In the future, do not do additional work when clients have tens of thousands
of dollars of outstanding invoices. Favors for clients are wonderful things.
You can do them when you have a contract in place that neither party is
repeatedly breaching.

 _Talk to the board and try to work out a solution where they fire the CEO and
we pursue a plan to actually get this company out of a ditch._

This is very unlikely to work, and the amount of effort is comparable to
starting a new company. Why would you start a new company to collect $X0k in
outstanding invoices? You can collect $X0k in invoices by working two weeks
for someone who is not a bozo, then invoicing them for two weeks worked. It is
faster and carries very limited execution risk.

 _If the above results in very little, I could try to sell the debt to a debt
buyer. Anyone have experience with this? I found one that say they would buy
it for 75 cents on the dollar, which I find to be pretty incredible
considering it 's an LLC and I don't know how to collect from an LLC._

You won't successfully sell this receivable for 75 cents on the dollar, but if
someone actually offered that, why are we even having this conversation? That
implies that you are improved by tens of thousands of dollars for two hours of
work, and then this never troubles you again.

But having some knowledge about debt collection, I predict < 1% chance that
you'd actually sell that receivable for 75 cents on the dollar. Higher quality
receivables -- with known good provenance, against people who have attachable
assets -- routinely are sold for 5~10 cents on the dollar if they're at that
age/maturity. You have an incredibly low-quality receivable.
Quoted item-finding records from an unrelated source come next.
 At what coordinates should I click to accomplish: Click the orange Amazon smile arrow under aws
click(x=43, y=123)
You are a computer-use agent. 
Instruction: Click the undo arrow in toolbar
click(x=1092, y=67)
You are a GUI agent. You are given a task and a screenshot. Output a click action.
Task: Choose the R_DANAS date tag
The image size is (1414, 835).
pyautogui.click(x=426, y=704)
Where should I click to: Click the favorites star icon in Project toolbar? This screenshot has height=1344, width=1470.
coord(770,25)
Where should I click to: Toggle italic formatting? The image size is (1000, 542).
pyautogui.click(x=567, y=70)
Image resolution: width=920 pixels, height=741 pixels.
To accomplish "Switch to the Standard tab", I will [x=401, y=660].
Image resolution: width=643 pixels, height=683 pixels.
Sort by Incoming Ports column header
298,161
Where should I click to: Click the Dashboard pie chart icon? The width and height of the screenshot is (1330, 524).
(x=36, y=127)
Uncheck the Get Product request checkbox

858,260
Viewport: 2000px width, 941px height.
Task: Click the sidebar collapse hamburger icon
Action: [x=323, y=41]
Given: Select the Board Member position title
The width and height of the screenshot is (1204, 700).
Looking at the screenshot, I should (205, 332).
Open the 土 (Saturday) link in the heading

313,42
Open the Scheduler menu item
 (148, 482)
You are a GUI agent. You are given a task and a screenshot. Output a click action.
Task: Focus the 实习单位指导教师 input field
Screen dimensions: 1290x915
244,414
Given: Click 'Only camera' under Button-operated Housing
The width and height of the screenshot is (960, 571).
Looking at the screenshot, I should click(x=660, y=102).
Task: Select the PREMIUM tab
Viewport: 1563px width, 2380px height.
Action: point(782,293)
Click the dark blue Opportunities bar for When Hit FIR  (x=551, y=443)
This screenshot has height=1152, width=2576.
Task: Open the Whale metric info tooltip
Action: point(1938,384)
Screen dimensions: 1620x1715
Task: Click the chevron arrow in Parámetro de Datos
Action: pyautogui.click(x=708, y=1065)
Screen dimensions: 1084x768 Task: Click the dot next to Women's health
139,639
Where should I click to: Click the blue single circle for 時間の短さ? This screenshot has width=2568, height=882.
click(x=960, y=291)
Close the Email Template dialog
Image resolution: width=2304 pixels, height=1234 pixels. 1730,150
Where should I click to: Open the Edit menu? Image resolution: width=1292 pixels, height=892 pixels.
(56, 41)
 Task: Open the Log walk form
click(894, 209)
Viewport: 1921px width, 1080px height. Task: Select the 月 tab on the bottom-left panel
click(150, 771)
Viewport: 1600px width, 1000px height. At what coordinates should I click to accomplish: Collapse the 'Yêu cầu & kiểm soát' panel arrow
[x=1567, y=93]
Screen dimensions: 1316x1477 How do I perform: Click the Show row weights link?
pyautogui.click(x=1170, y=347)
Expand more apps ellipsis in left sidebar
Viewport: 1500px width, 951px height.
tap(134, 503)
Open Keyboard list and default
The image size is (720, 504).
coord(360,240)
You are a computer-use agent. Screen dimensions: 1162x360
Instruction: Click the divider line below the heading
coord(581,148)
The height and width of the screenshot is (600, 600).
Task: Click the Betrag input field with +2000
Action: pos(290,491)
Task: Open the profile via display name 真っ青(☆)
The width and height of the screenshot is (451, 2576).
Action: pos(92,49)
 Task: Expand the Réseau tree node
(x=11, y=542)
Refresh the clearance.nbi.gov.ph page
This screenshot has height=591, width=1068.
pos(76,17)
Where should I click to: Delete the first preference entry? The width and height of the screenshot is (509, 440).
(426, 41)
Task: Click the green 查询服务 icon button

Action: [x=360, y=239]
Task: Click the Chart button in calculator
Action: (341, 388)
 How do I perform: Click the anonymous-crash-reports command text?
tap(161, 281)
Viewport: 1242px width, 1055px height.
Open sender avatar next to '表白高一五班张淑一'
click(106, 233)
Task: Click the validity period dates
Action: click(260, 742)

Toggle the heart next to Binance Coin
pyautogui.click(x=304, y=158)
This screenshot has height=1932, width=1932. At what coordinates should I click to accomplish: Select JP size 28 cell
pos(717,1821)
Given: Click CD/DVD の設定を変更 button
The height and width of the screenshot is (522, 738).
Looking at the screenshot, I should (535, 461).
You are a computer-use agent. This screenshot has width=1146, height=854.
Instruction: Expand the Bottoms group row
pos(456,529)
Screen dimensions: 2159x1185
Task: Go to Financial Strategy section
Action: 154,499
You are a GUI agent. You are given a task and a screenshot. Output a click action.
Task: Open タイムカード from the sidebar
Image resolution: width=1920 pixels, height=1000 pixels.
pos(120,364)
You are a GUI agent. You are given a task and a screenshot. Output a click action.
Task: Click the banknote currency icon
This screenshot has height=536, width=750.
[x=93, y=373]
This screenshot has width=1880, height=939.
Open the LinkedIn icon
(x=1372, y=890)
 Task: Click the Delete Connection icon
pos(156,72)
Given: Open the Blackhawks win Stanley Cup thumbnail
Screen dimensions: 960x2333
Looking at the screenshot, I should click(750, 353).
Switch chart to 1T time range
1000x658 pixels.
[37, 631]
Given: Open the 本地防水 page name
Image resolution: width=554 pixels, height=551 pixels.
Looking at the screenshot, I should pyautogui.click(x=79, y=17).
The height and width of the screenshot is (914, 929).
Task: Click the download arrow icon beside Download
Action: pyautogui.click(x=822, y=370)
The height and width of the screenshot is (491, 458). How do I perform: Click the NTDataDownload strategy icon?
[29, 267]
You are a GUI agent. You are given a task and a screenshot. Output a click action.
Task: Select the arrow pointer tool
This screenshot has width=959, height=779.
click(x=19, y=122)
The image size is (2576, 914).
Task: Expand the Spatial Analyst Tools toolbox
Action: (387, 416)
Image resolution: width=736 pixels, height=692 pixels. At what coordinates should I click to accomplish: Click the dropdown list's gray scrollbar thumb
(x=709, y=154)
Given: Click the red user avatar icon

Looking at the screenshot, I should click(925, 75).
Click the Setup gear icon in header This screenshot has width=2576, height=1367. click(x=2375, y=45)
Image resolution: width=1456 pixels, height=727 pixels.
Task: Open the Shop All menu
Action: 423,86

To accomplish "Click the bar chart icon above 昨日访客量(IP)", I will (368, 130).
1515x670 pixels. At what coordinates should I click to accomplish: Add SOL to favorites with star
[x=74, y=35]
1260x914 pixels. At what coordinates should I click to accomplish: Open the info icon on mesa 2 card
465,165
It is _old_ ,
against an entity with no assets, and (I strongly suspect) not supported by
reliable paperwork which would ease the path to a default judgment and
collection.

------
dctoedt
Patrick is right about not taking self-help measures such as shutting down
their site.

Check your contract:

\+ The contract might provide that you have the power to terminate the
deadbeat client's rights in the deliverables (presumably, the Web site you
built for them) after sending them notice and giving them an opportunity to
cure their breach of contract.

\+ If you terminate their rights, that might well make them a copyright
infringer if they continue to use the deliverables.

\+ That in turn _might_ give you ammunition to go after the owners personally,
and not just the LLC, for the infringement (although that can be difficult to
prove) [1].

\+ The damages from copyright infringement might include the LLC's profits
arising indirectly from infringement. (Of course, this assumes that the LLC
_has_ profits.)

In a famous case in the 1980s, the MGM Grand Hotel was found to have infringed
the copyright of the musical _Kismet_ by including much of the fourth act in
the hotel's floor show. (MGM had a license, but not for that use.) When the
dust settled, the damage award ended up being 2% of the hotel's overall
profits --- including those from the casino [2].

\+ If you can get, and record, a judgment against the LLC's owners personally,
that might well [foul] up their credit score and make it difficult for them to
borrow money.

\+ Of course, all this requires money, and lots of it, to pay a lawyer and (at
least one) expert witness on damages. If the dollar amount isn't that much,
and if neither the LLC nor the individual owners have much by way of seizable
assets, then it'll be difficult to get a lawyer to take the case on
contingency.

\+ And don't forget that no matter what you say are the facts, your client
will _invariably_ counterclaim that _you_ did _them_ wrong and should be
liable to them. That, too, will cost money to litigate.

\+ If you sue for copyright infringement and lose, you might be liable for the
defendants' attorneys' fees -- while possibly not being able to recover your
own fees even if you win.

Bottom line: Often it's better just to write off the debt, and next time get a
deposit.

[1]
[https://www.whdlaw.com/Publications/WHD_Attorneywritesarticl...](https://www.whdlaw.com/Publications/WHD_Attorneywritesarticle_1407_WTN.pdf)

[2] MGM Grand Hotel v. Frank Music Corp.,
[http://cyber.law.harvard.edu/people/tfisher/IP/1989%20Frank%...](http://cyber.law.harvard.edu/people/tfisher/IP/1989%20Frank%20Abridged.pdf)

------
Mz
I kind of do not understand why this is being taken so seriously by the two
previous replies. The person who posted it is not at all anonymous. yet the
piece he linked to apparently is some strange attempt to be anonymous. This
looks a little weird to me.